The pacing of the film overall is rather slow. Consistent … but slow. It almost felt like Scorsese and screenwriter John Logan were trying to pad time because it wasn’t long enough … maybe their own clock was in need of fixing.

Now as for the much hyped 3D, which even James “I make big movies so no one worries about the small details” Cameron has stated is the best he’s ever seen – it’s actually pretty good. Some may find themselves a bit queasy from certain sequences and there are a number of scenes which flitter between 2D and 3D but if you’re the type of person who just loves Hollywood’s latest cash grab, and you’re eager to see the film, then by all means plunk down the extra cash to wear those fashionable and recyclable shades.

Back to the film, it isn’t that there’s too much wrong with it. From a technical standpoint, Scorsese and his team have always known how to shoot a movie; it’s just too bad the story felt like an afterthought at times to the emphasis on old movies. Upon exiting the theater, I was almost surprised no one had given me a certificate congratulating everyone in the audience for taking a 1-day film class.

So for those who love, love, love old movies, “Hugo” will tickle that fancy. However, it will also make you wonder why you didn’t just re-watch some of those classics than sit through a movie that borrows its soul from them. A 3 out of 5, the 3D is probably the most interesting aspect but I’m not sure it’s enough to entice anyone on the fence into an otherwise staid production.

- Information shown -

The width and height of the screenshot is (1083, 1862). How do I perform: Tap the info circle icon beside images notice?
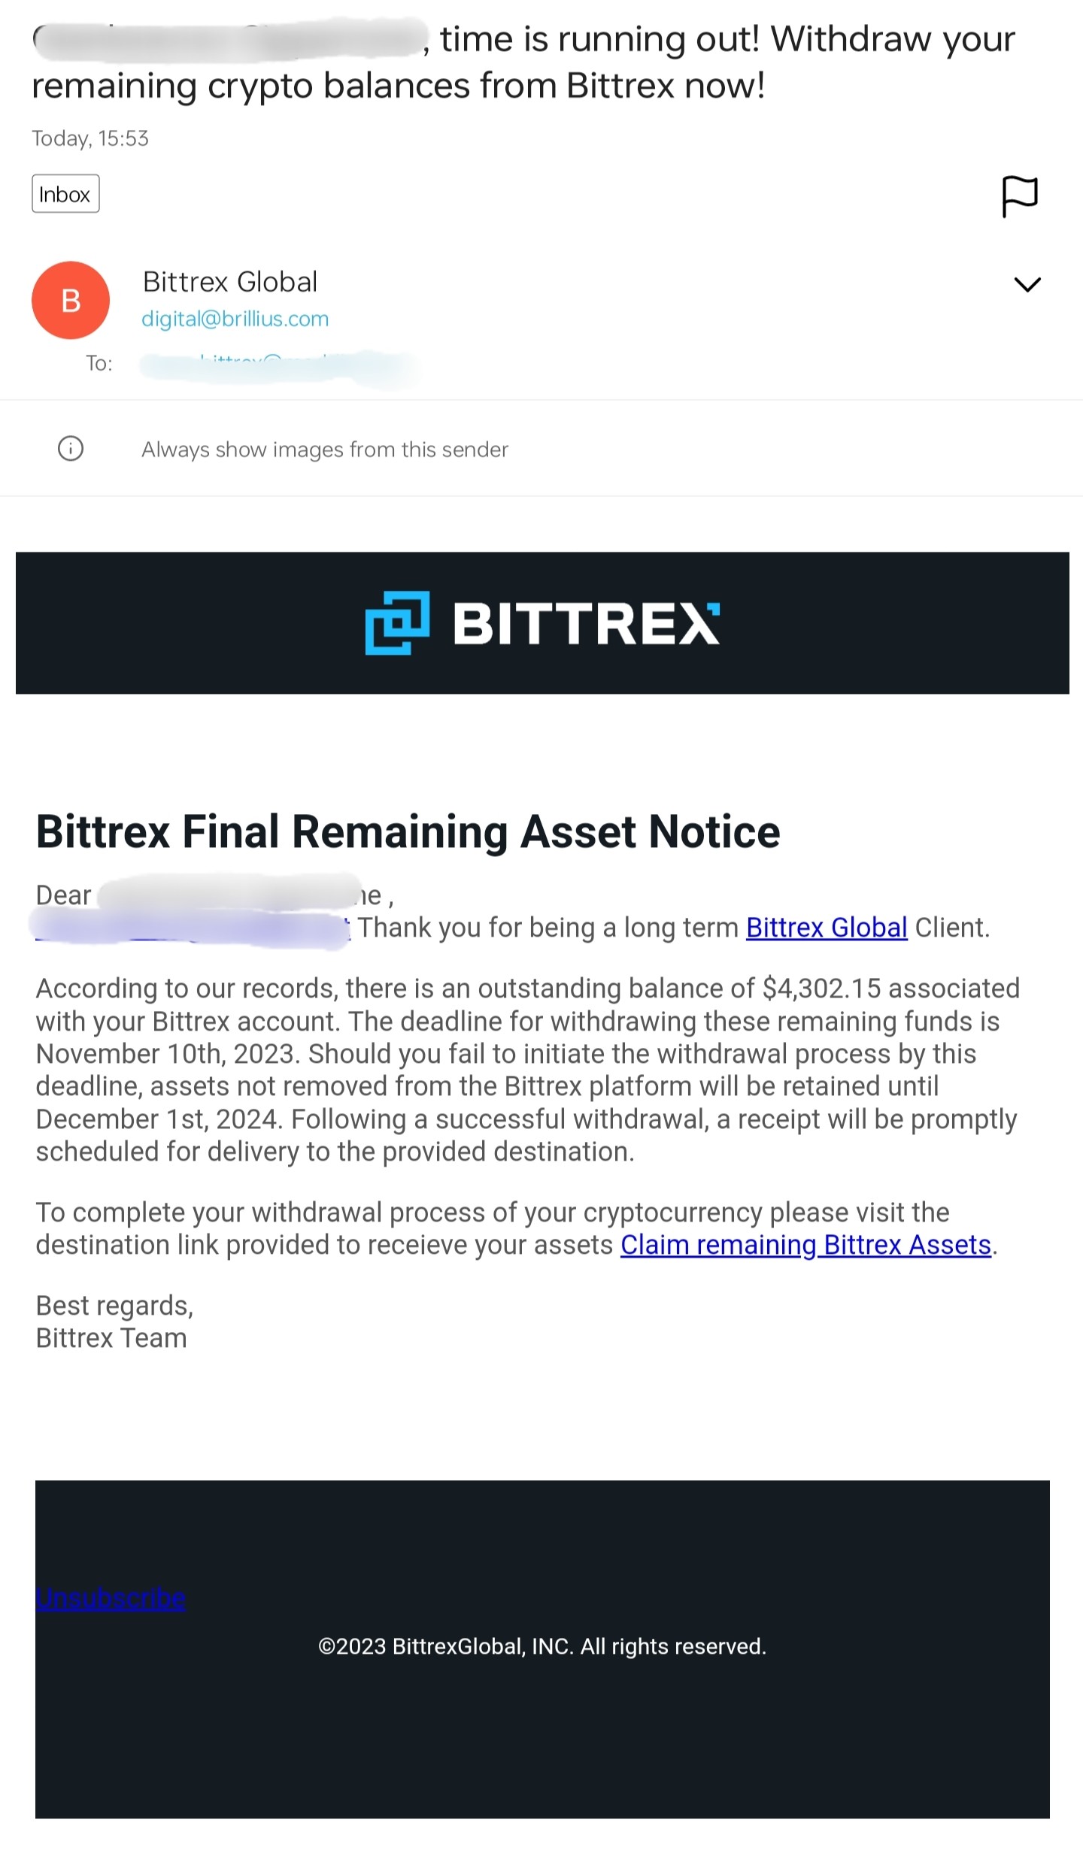coord(71,449)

- Tasks for this exercise -
**1)** Translate this sentence from the Hugo review into Spanish: "Back to the film, it isn’t that there’s too much wrong with it."
**2)** Transcribe the passage of the Hugo review starting at "Back to the" and ending at "otherwise staid production.".

- Answers to the problems -
**1)** Volviendo a la película, no es que tenga demasiados defectos.

**2)**
Back to the film, it isn’t that there’s too much wrong with it. From a technical standpoint, Scorsese and his team have always known how to shoot a movie; it’s just too bad the story felt like an afterthought at times to the emphasis on old movies. Upon exiting the theater, I was almost surprised no one had given me a certificate congratulating everyone in the audience for taking a 1-day film class.

So for those who love, love, love old movies, “Hugo” will tickle that fancy. However, it will also make you wonder why you didn’t just re-watch some of those classics than sit through a movie that borrows its soul from them. A 3 out of 5, the 3D is probably the most interesting aspect but I’m not sure it’s enough to entice anyone on the fence into an otherwise staid production.